[[ Data extracts open ]]

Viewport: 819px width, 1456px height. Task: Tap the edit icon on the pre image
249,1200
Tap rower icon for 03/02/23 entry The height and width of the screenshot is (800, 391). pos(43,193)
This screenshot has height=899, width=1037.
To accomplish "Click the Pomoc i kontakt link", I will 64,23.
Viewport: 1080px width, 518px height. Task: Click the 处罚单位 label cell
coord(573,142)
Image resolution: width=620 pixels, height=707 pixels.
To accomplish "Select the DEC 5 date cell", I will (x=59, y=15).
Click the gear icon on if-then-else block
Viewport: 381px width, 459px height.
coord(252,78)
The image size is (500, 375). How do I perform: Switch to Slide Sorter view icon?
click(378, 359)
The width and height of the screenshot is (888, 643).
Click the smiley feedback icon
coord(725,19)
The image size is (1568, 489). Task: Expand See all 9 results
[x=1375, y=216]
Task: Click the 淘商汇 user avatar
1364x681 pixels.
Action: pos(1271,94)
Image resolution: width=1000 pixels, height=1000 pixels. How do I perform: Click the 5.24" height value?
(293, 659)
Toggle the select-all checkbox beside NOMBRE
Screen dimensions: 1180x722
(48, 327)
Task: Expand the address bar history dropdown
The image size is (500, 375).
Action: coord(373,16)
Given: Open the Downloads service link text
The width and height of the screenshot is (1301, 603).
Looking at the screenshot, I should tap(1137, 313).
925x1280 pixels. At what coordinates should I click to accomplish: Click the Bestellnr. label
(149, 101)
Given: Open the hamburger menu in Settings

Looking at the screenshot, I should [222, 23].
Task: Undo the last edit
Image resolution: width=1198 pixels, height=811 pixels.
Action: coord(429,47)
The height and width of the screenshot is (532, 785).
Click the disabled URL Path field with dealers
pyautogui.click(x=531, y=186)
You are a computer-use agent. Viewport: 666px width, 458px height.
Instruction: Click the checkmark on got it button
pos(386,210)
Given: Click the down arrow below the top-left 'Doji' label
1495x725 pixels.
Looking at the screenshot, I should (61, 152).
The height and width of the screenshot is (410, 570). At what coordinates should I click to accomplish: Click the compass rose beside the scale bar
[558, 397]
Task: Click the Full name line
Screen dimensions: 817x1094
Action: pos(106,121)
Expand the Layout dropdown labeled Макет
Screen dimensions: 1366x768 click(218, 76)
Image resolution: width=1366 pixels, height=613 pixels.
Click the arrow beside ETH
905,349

[[ Data extracts closed ]]

The lines to return run from the one containing "Image resolution: width=1000" through the last line of the material above. Please reproduce them exactly.

Image resolution: width=1000 pixels, height=1000 pixels. How do I perform: Click the 5.24" height value?
(293, 659)
Toggle the select-all checkbox beside NOMBRE
Screen dimensions: 1180x722
(48, 327)
Task: Expand the address bar history dropdown
The image size is (500, 375).
Action: coord(373,16)
Given: Open the Downloads service link text
The width and height of the screenshot is (1301, 603).
Looking at the screenshot, I should tap(1137, 313).
925x1280 pixels. At what coordinates should I click to accomplish: Click the Bestellnr. label
(149, 101)
Given: Open the hamburger menu in Settings

Looking at the screenshot, I should [222, 23].
Task: Undo the last edit
Image resolution: width=1198 pixels, height=811 pixels.
Action: coord(429,47)
The height and width of the screenshot is (532, 785).
Click the disabled URL Path field with dealers
pyautogui.click(x=531, y=186)
You are a computer-use agent. Viewport: 666px width, 458px height.
Instruction: Click the checkmark on got it button
pos(386,210)
Given: Click the down arrow below the top-left 'Doji' label
1495x725 pixels.
Looking at the screenshot, I should (61, 152).
The height and width of the screenshot is (410, 570). At what coordinates should I click to accomplish: Click the compass rose beside the scale bar
[558, 397]
Task: Click the Full name line
Screen dimensions: 817x1094
Action: pos(106,121)
Expand the Layout dropdown labeled Макет
Screen dimensions: 1366x768 click(218, 76)
Image resolution: width=1366 pixels, height=613 pixels.
Click the arrow beside ETH
905,349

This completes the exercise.